Egypt Reduces Renewable Energy Target, Shifts Focus to Natural Gas

October 29, 2024

Cairo, Egypt – In a significant policy shift, Egypt has lowered its renewable energy target for 2040 from 58% to 40%, opting instead to concentrate on natural gas to meet rising energy demands. Karim Badawi, the country’s petroleum minister, announced this decision as part of efforts to address an ongoing electricity crisis.

Originally, Egypt aimed for a 42% renewable energy mix by 2035, a goal set before hosting the COP27 climate conference in 2022. However, this target was revised to 58% in June, a figure now deemed unfeasible as the government grapples with economic challenges.

As the world’s 11th-largest natural gas producer, Egypt has emerged as a key supplier of liquefied natural gas (LNG) to Europe, with exports reaching nearly 9 billion cubic meters in 2022, generating $8.4 billion in revenue.
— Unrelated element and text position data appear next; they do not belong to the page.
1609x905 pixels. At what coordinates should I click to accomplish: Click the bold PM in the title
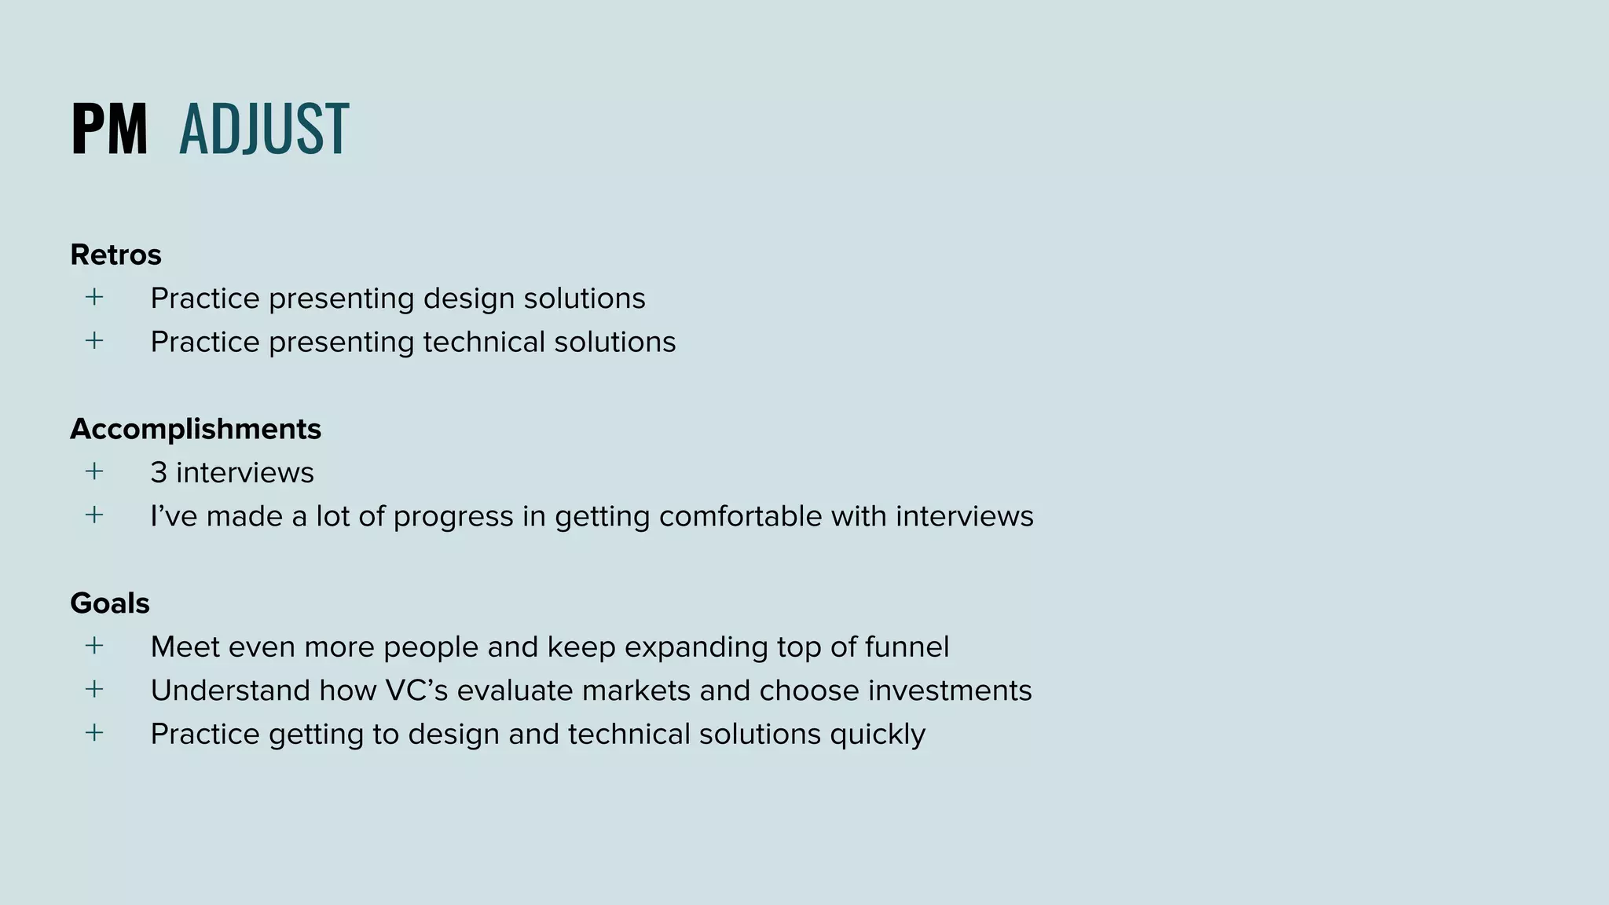point(109,129)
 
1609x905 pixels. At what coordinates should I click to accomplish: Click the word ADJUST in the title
point(264,129)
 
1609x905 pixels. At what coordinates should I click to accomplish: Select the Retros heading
point(115,255)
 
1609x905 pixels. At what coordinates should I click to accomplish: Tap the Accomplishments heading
point(196,429)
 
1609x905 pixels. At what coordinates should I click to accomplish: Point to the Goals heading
point(110,603)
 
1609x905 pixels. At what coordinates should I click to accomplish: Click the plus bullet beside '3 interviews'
point(94,471)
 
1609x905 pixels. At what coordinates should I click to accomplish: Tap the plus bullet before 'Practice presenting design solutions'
point(94,297)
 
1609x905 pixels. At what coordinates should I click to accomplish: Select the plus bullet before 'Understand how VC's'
point(94,689)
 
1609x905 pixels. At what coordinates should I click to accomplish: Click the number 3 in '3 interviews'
point(159,473)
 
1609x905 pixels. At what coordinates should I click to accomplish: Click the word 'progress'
point(453,517)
Despite these figures, the country faces declining domestic gas output, particularly from the Zohr field, which has seen production drop to less than 20 billion cubic meters—40% below capacity.

Egypt’s total gas production decreased from 67 billion cubic meters in 2022 to an estimated 56 billion cubic meters in 2024. To meet demand, the nation has turned to imports, purchasing over 50 LNG cargoes this year and planning to tender for up to 20 more for early 2025.

Badawi has expressed intentions to restore natural gas production to normal levels by June 2025, with plans to enhance output at Zohr by drilling new wells in the first quarter of 2025. He has also been working to rebuild relationships with foreign oil and gas companies, addressing past arrears that had hindered operations and contributed to gas shortages.

At the recent Mediterranean Energy Conference, Badawi emphasized the need for collaboration to boost discoveries and attract investment in Egypt’s natural gas sector, which holds significant untapped potential.